Controlling physical responses through symmetry breaking is a central paradigm in quantum materials, enabling novel functionalities. Here we determine the effects of spin-group-symmetry breaking on nonlinear optical responses of collinear altermagnetic insulators. Using shear strain as an example, we show that the direction of symmetry-breaking induced components of charge and spin photocurrents are locked to the sign of the strain. In the absence of spin-orbit coupling, this effect is intuitively captured by the spin-gap asymmetry--an imbalance between spin-up and spin-down direct band gaps which couples trilinearly with the Néel order and the strain. We demonstrate this mechanism with density functional theory calculations on the recently proposed altermagnet CuWP$_2$S$_6$. Having symmetry-guided control of both charge and spin photocurrents allows, vice versa, to reveal and investigate altermagnetism in insulating materials by exploration of their optical responses.

Figures (4)

• Figure 1: (a) Schematic band structure of a two-dimensional $d$-wave altermagnetic insulator, where red (blue) denotes the spin up (down) bands.
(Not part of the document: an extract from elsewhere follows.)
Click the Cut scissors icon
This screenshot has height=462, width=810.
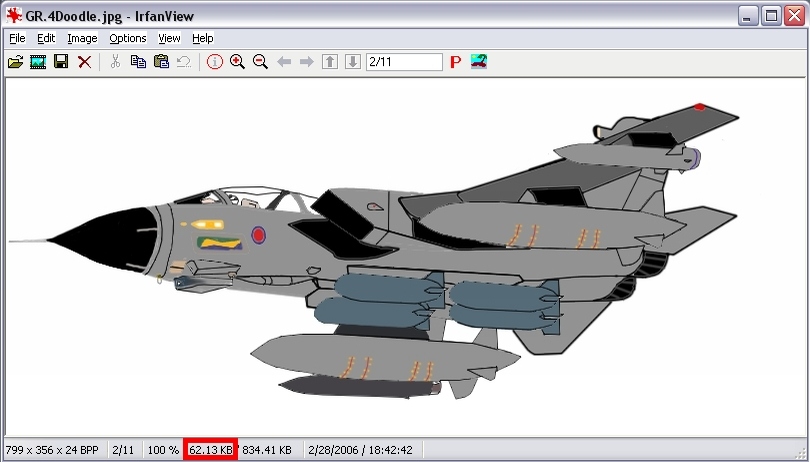pos(115,62)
The rectified photocurrents obey corresponding symmetry constraints, which, in this example, forbid a spin current along $x$ and charge current along $y$. (b) Upon spin-group symmetry breaking induced by shear strain, the band structure is shifted and develops a finite spin-gap asymmetry $\Delta_a$. The spin and charge photocurrent components forbidden in (a) are are thereby activated.
• Figure 2: (a–b) Crystal and magnetic structure of the CuWP$_2$S$_6$ monolayer in the altermanget-antiferroelectric phase. (c) Band structure of the CuWP$_2$S$_6$ monolayer without SOC; blue and red lines denote spin-down and spin-up bands, respectively. (d) Isoenergy contours at $E= E_f-0.2$ eV for pristine and strained monolayers. (e) Band structures under strain (dashed lines) and without strain (solid lines) plotted for the boxed region in (c). (f) NLOR of CuWP$_2$S$_6$ under linearly polarized (blue) and circularly polarized (red) light; solid lines represent charge conductivities, while dashed lines represent spin conductivities. (g-h) Representative strain-induced charge and spin components in NLOR. The responses are odd upon reversal of shear strain $\epsilon_{xy}$.
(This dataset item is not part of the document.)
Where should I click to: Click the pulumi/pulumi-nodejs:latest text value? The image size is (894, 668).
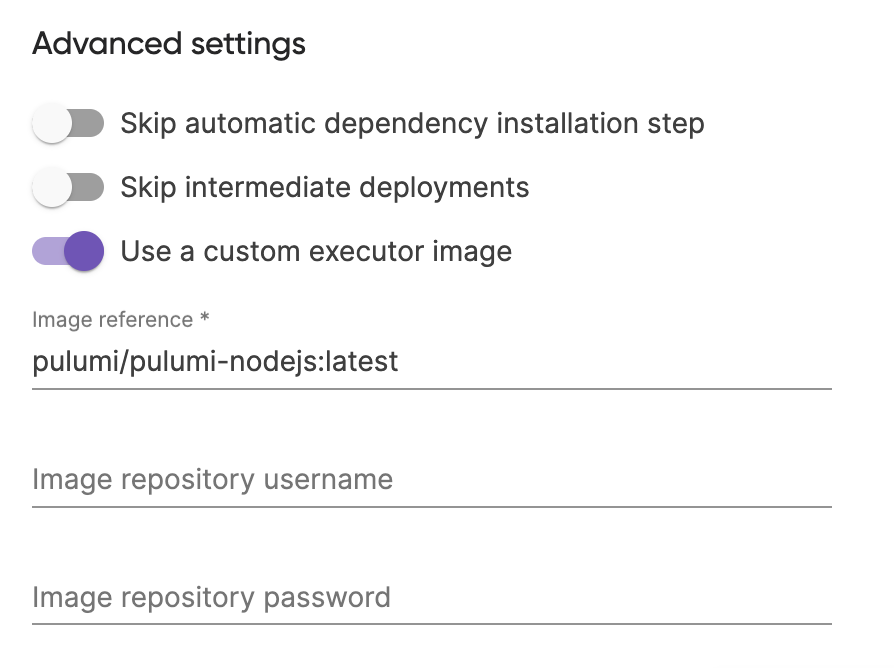(x=214, y=361)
• Figure 3: (a) Momentum-resolved imbalance in the spin-resolved joint density of states $\Delta \rho (\mathbf{k}, \omega)$ at fixed frequency $\hbar\omega = 1.25$ eV for pristine and strained unit cells. The unit cells under positive and negative shear strain are related by altermagnetic symmetries, which manifest in the corresponding $\Delta \rho$ patterns. (b) Momentum-integrated $\Delta \rho (\omega)$ as a function of the incident photon energy, which is odd under strain reversal over the entire frequency range.
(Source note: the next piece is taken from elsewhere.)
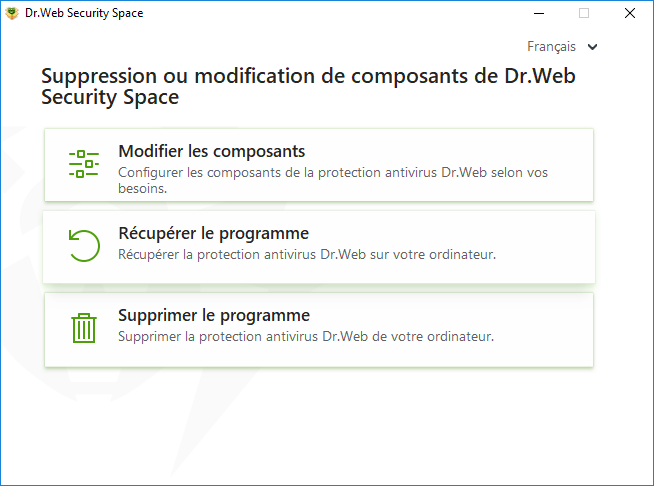Expand the language chevron next to Français

(592, 47)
• Figure 4: Polar angle plots of the charge (left panels) and spin (right panels) currents generated with linearly polarized light at $\hbar\omega = 1.2$ eV for: (a) $\epsilon_{xy} = 0$, (b) $\epsilon_{xy} > 0$ and (c) $\epsilon_{xy} < 0$. The color of the points indicate the value of the angle associated to the direction $\theta$ of the generated current, with respect to the its average value.